I share this recipe with the warning that these cookies are by no means a health food and will not be a staple in the upcoming Nutrition Challenge. However, I think it is important that everyone be able to bake a good cookie, and this recipe is a little more nutritious that the traditional white flour, white sugar and butter-loaded treat. I make these with and without bacon, depending on the crowd, and they also make an excellent ice-cream sandwich with my Banana Ice-cream in the middle.

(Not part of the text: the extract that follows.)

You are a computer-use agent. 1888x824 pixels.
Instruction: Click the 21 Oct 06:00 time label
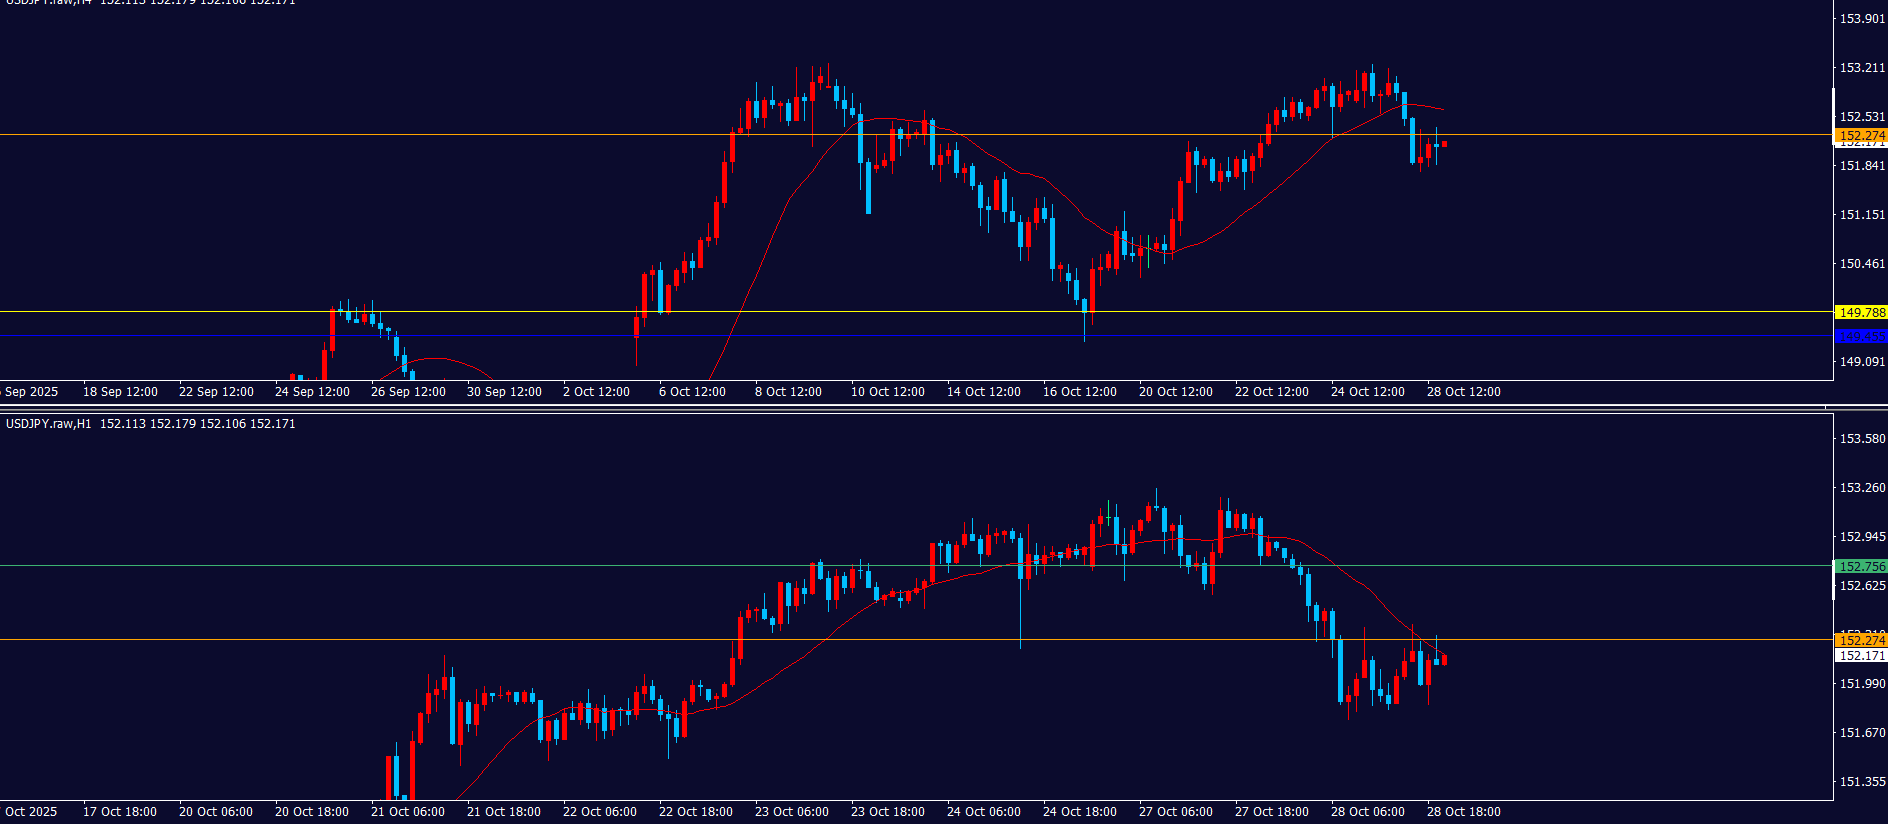407,812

This recipe makes a dozen cookies, and can be doubled for a bigger batch.
Ingredients
1 ½ cups almond flour (blanched will give lighter cookies)
2 tbsp coconut flour
¼ tsp sea salt
½ tsp baking soda
¼ cup coconut oil
¼ cup coconut sugar
2 tbsp honey
2 tsp vanilla extract
1 large egg
½ cup 85% dark chocolate, cut into small chunks
2-3 pieces organic bacon
Method
- Preheat the oven to 350 degrees F.
- Cook the bacon in a frypan until crisp, then place on paper towel and blot with another sheet to remove excess fat. Allow to cool, then chop into very small pieces.

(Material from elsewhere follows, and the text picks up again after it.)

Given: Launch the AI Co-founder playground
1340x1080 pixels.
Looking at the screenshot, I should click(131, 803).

- Place coconut oil, coconut sugar, honey, vanilla and egg in a food processor and process until fluffy and creamy.
- Add almond flour, coconut flour, salt and baking soda, and pulse until combined.
- Transfer cookie dough to a mixing bowl, then stir in chocolate chips and bacon.
- Line a baking tray with parchment paper. Using wet hands, form small balls of dough and flatten with your hand as they will not spread very much when baking.
- Bake for 10-15 minutes, until golden brown around the edges. (Less time for a softer cookie, longer for a crunchy cookie.) Allow to cool before moving.